We had 3 tornadoes within half an hour apart about 3 hours ago. Only one touched down and it was 8 miles away.

Reactions: +Karma 1


----------



## Kevin

bat guana

Reactions: Like 1


----------



## Kevin

YEEEEEEEEEEEEEEEAAAAAAAAAAAAAAAAAAAHHHHHHHHHHHHHHHHHHHHHHHHHHHHHHHHH!!!!!!!!!!!!!!!!!!!!!!!!!!!!!!!!!!!!!

Reactions: Agree 1


----------



## woodman6415

Sssssccccccoooooorrrrreeee

Reactions: Like 1


----------



## woodman6415

Defense

Reactions: Agree 1


----------



## woodman6415

Exciting

Reactions: Agree 1


----------



## Kevin

This. Is. In. Tense. !!!

Kari is my hero.

Reactions: Like 1


----------



## Kevin




----------



## woodman6415

I forgot how exciting hockey is ... Damn heart pounding action

Reactions: Agree 1


----------



## ripjack13

I don't recall ever watching a whole game. Today....I just did. 
Damnit...now I gotta pick a team....

Reactions: Way Cool 1


----------



## Kevin

It really is the best playoff sport on the planet IMO. Those guys are some of the best athletes and titans of the stadium you can find.

Reactions: Like 1 | Agree 4


----------



## Kevin

ripjack13 said:


> I don't recall ever watching a whole game. Today....I just did.
> Damnit...now I gotta pick a team....



And Marc believe me when I say Dallas is a high-flying scoring machine - the Blues did a fantastic job defending - I had a clue but I didn't realize they had such great D. Gonna be a super series.

Reactions: Like 2


----------



## ripjack13

Well...I can't root for the whalers anymore....hmm...

Reactions: Funny 1


----------



## ripjack13

I have a kings hat somewhere....

Reactions: Like 1


----------



## Kevin

ripjack13 said:


> Well...I can't root for the whalers anymore....hmm...
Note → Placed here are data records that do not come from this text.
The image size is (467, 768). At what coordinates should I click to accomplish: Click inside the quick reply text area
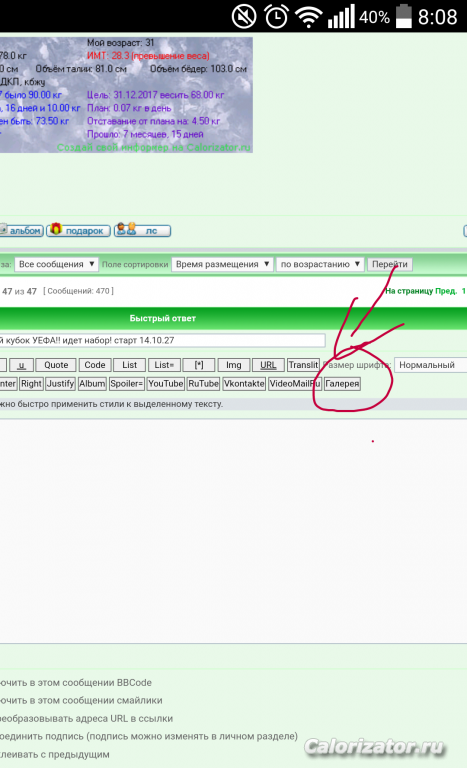pyautogui.click(x=233, y=531)
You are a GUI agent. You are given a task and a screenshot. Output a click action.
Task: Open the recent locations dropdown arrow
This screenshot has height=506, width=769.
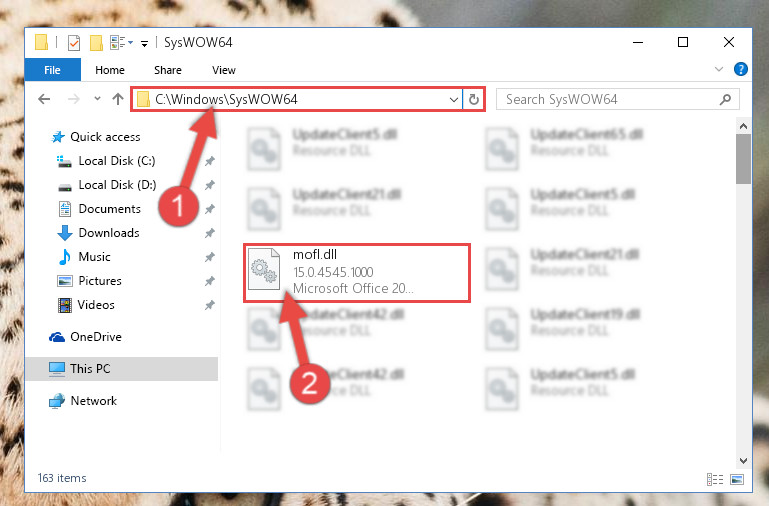97,99
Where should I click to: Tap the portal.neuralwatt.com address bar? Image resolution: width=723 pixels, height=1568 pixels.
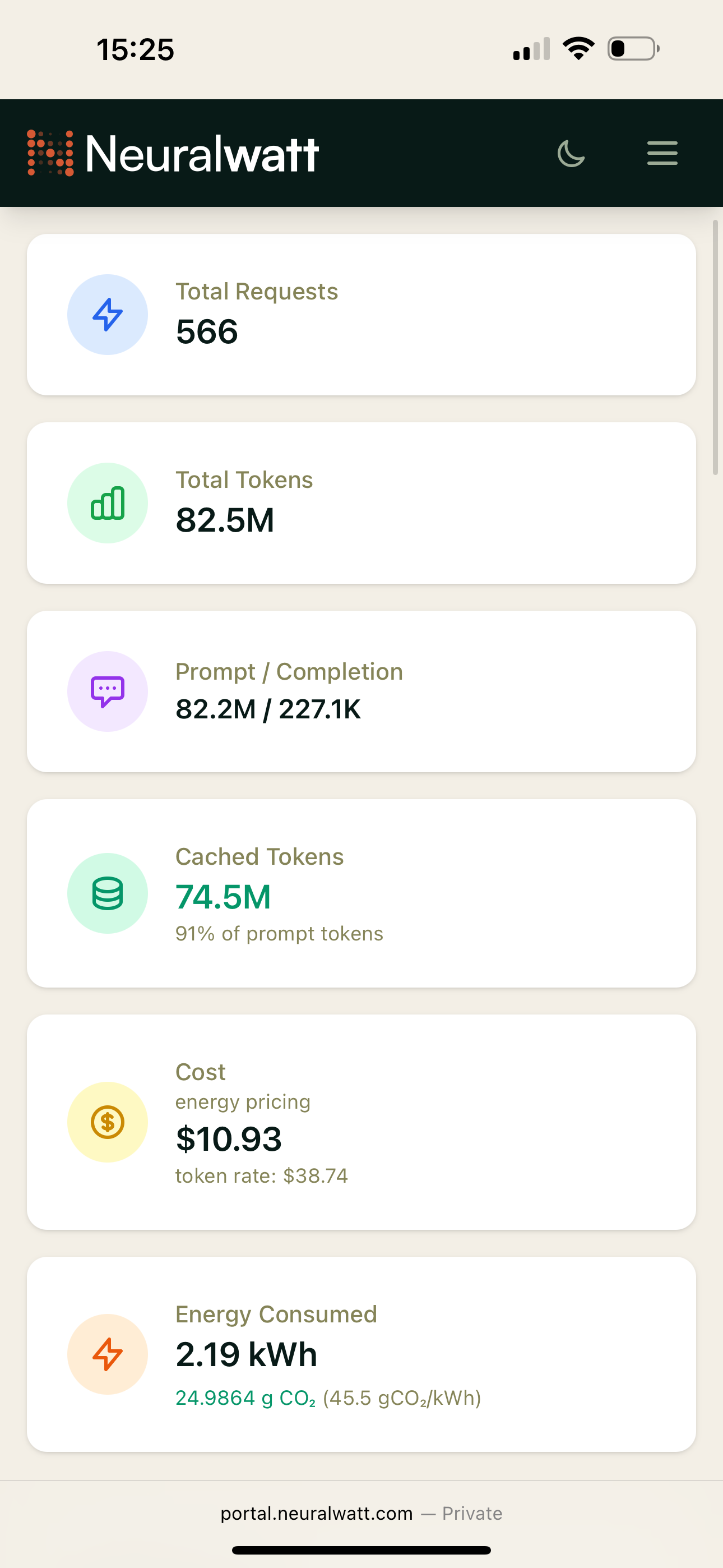(x=362, y=1513)
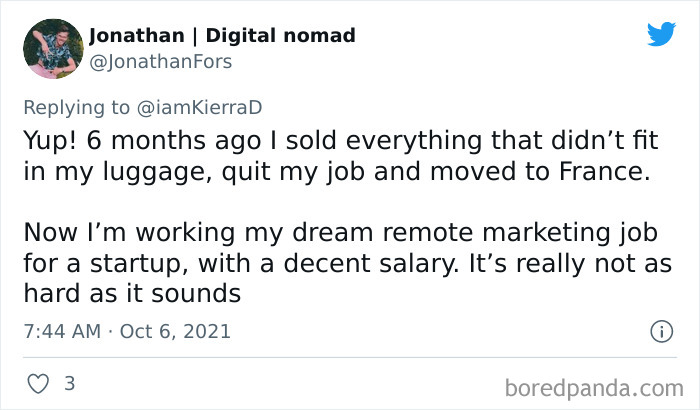Click the Twitter bird logo

tap(661, 35)

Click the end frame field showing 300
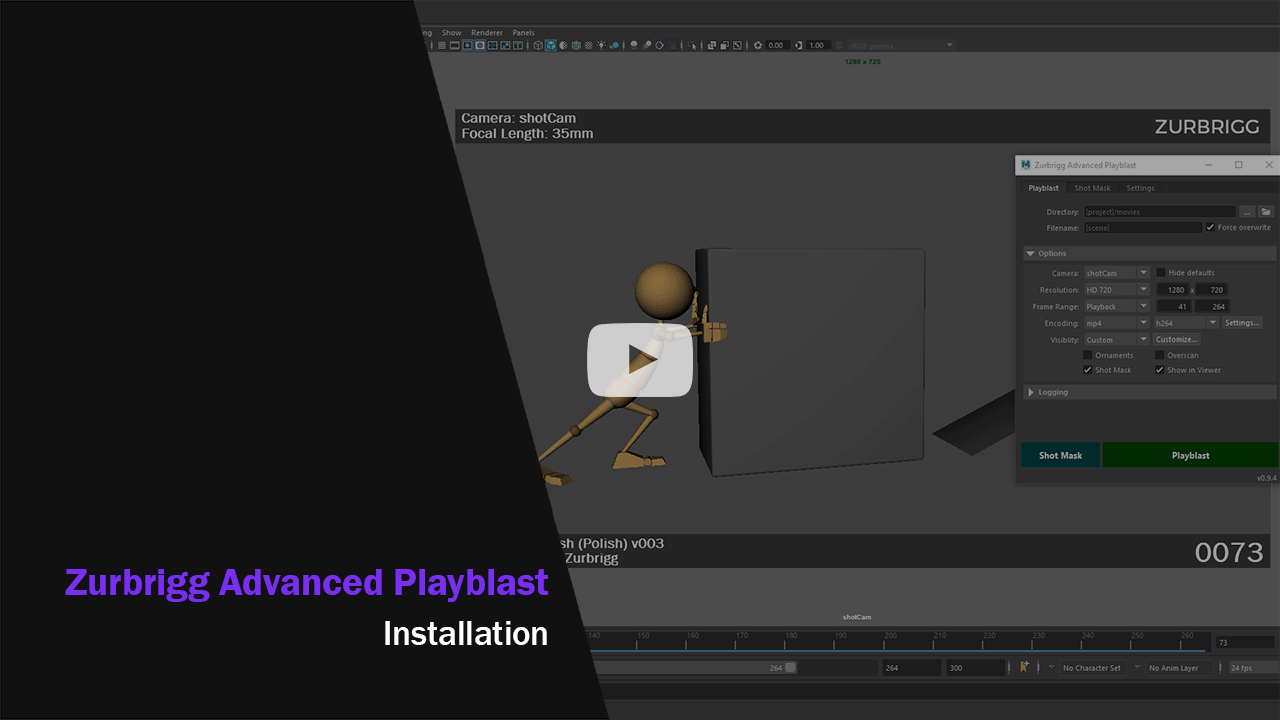[x=975, y=666]
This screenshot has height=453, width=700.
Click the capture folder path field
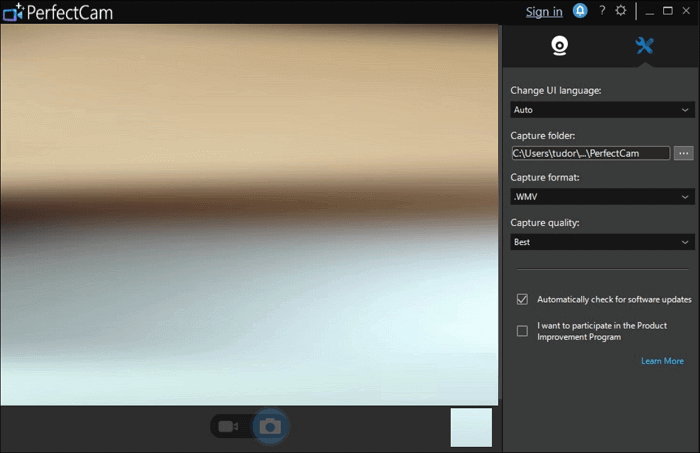590,153
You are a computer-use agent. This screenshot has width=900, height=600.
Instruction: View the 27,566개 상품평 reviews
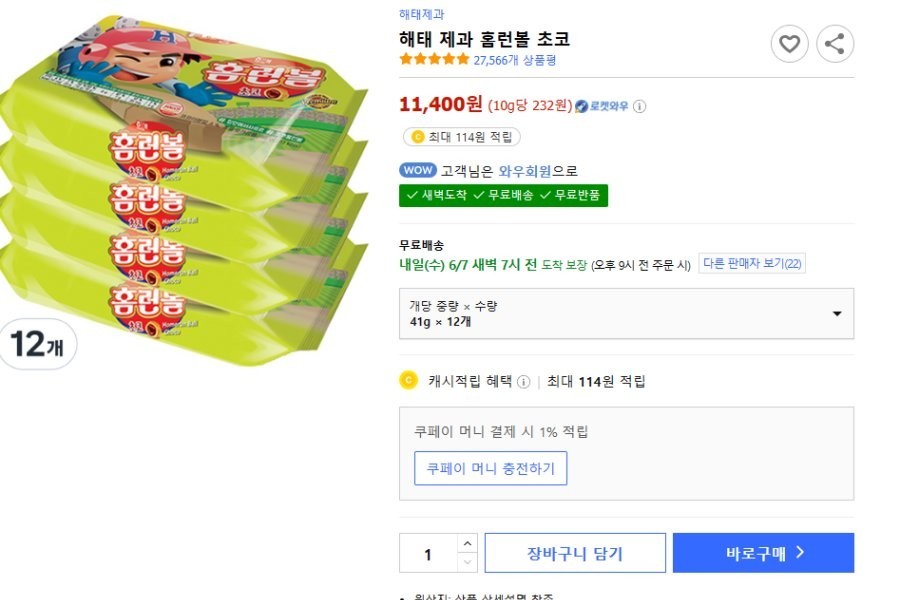click(514, 60)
I can't remember if they went defunct or just relocated do you?


----------



## ripjack13

I'm watching the sharks n predators now....


----------



## ripjack13

They relocated. Carolina hurricanes now...

Reactions: Like 1


----------



## SENC

ripjack13 said:


> They relocated. Carolina hurricanes now...


They fled to get away from that awful hartford whalers song.





Looks like I went to bed to early and missed a great quarter.

Reactions: Funny 1


----------



## ripjack13

I actually have that as a voice mail notification....

Reactions: Funny 1


----------



## Kevin

Oh and just for the record I am not a "recent" convert to the sport. In 1975 when I lived in Chesapeake Va. one of my schoolmate's dad took us to a hockey game. I'm not sure I even knew the sport existed at that time. I remember asking Mr. McClendon about a hundred questions on the way to the game. He was a professional drywaller (@Mike1950) and taught me how to do that as well. He was real animated and I hung on every wrod he said about the game. He was a true hockey fan. I forget which city had the B league team I think they were called the Redwings but it was not Detroit NHL obviously. I think they played in Norfolk coliseum. Maybe one of you can help me out what team I saw.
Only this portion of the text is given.